* start *

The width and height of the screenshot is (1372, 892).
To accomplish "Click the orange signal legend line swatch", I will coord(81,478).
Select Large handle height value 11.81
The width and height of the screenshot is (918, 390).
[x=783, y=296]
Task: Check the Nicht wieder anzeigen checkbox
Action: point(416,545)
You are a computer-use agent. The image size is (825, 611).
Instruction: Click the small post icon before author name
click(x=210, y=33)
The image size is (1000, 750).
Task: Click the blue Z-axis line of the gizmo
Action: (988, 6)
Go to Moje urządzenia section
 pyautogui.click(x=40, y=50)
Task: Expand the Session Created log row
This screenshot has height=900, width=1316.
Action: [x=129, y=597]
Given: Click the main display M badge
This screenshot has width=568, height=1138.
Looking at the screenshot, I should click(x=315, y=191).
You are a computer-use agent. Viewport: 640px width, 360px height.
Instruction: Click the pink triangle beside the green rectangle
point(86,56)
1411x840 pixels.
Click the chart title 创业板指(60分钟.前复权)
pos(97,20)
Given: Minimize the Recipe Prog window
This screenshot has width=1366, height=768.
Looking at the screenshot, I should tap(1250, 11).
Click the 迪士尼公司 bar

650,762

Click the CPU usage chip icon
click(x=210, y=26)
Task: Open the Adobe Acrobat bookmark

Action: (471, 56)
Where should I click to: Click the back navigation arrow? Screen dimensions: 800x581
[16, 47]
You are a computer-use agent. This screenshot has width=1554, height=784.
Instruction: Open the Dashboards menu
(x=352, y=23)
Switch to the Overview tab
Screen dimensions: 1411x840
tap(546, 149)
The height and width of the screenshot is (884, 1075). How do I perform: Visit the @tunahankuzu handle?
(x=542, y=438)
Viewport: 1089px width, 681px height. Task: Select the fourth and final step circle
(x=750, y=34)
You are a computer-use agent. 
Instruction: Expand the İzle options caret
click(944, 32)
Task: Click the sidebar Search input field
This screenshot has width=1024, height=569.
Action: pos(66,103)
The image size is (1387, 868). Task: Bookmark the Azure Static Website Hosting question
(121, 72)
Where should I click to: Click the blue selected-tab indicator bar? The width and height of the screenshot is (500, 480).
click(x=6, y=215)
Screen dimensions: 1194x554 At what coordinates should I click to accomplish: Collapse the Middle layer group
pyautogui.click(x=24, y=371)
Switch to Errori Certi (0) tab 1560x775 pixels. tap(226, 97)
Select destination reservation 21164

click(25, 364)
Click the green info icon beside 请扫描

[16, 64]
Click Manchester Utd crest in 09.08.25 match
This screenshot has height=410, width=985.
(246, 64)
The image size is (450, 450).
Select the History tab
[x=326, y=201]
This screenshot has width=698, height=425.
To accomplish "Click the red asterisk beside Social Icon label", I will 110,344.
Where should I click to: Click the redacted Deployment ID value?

* end *

* Exercise:
Render every line of the listing above as a Markdown table with the columns "Row" and "Line", numbering the rows in order and leaving out blank lines.

* Expected answer:
| Row | Line |
|---|---|
| 1 | The width and height of the screenshot is (1372, 892). |
| 2 | To accomplish "Click the orange signal legend line swatch", I will coord(81,478). |
| 3 | Select Large handle height value 11.81 |
| 4 | The width and height of the screenshot is (918, 390). |
| 5 | [x=783, y=296] |
| 6 | Task: Check the Nicht wieder anzeigen checkbox |
| 7 | Action: point(416,545) |
| 8 | You are a computer-use agent. The image size is (825, 611). |
| 9 | Instruction: Click the small post icon before author name |
| 10 | click(x=210, y=33) |
| 11 | The image size is (1000, 750). |
| 12 | Task: Click the blue Z-axis line of the gizmo |
| 13 | Action: (988, 6) |
| 14 | Go to Moje urządzenia section |
| 15 |  pyautogui.click(x=40, y=50) |
| 16 | Task: Expand the Session Created log row |
| 17 | This screenshot has height=900, width=1316. |
| 18 | Action: [x=129, y=597] |
| 19 | Given: Click the main display M badge |
| 20 | This screenshot has width=568, height=1138. |
| 21 | Looking at the screenshot, I should click(x=315, y=191). |
| 22 | You are a computer-use agent. Viewport: 640px width, 360px height. |
| 23 | Instruction: Click the pink triangle beside the green rectangle |
| 24 | point(86,56) |
| 25 | 1411x840 pixels. |
| 26 | Click the chart title 创业板指(60分钟.前复权) |
| 27 | pos(97,20) |
| 28 | Given: Minimize the Recipe Prog window |
| 29 | This screenshot has width=1366, height=768. |
| 30 | Looking at the screenshot, I should tap(1250, 11). |
| 31 | Click the 迪士尼公司 bar |
| 32 | 650,762 |
| 33 | Click the CPU usage chip icon |
| 34 | click(x=210, y=26) |
| 35 | Task: Open the Adobe Acrobat bookmark |
| 36 | Action: (471, 56) |
| 37 | Where should I click to: Click the back navigation arrow? Screen dimensions: 800x581 |
| 38 | [16, 47] |
| 39 | You are a computer-use agent. This screenshot has width=1554, height=784. |
| 40 | Instruction: Open the Dashboards menu |
| 41 | (x=352, y=23) |
| 42 | Switch to the Overview tab |
| 43 | Screen dimensions: 1411x840 |
| 44 | tap(546, 149) |
| 45 | The height and width of the screenshot is (884, 1075). How do I perform: Visit the @tunahankuzu handle? |
| 46 | (x=542, y=438) |
| 47 | Viewport: 1089px width, 681px height. Task: Select the fourth and final step circle |
| 48 | (x=750, y=34) |
| 49 | You are a computer-use agent.  |
| 50 | Instruction: Expand the İzle options caret |
| 51 | click(944, 32) |
| 52 | Task: Click the sidebar Search input field |
| 53 | This screenshot has width=1024, height=569. |
| 54 | Action: pos(66,103) |
| 55 | The image size is (1387, 868). Task: Bookmark the Azure Static Website Hosting question |
| 56 | (121, 72) |
| 57 | Where should I click to: Click the blue selected-tab indicator bar? The width and height of the screenshot is (500, 480). |
| 58 | click(x=6, y=215) |
| 59 | Screen dimensions: 1194x554 At what coordinates should I click to accomplish: Collapse the Middle layer group |
| 60 | pyautogui.click(x=24, y=371) |
| 61 | Switch to Errori Certi (0) tab 1560x775 pixels. tap(226, 97) |
| 62 | Select destination reservation 21164 |
| 63 | click(25, 364) |
| 64 | Click the green info icon beside 请扫描 |
| 65 | [16, 64] |
| 66 | Click Manchester Utd crest in 09.08.25 match |
| 67 | This screenshot has height=410, width=985. |
| 68 | (246, 64) |
| 69 | The image size is (450, 450). |
| 70 | Select the History tab |
| 71 | [x=326, y=201] |
| 72 | This screenshot has width=698, height=425. |
| 73 | To accomplish "Click the red asterisk beside Social Icon label", I will 110,344. |
| 74 | Where should I click to: Click the redacted Deployment ID value? |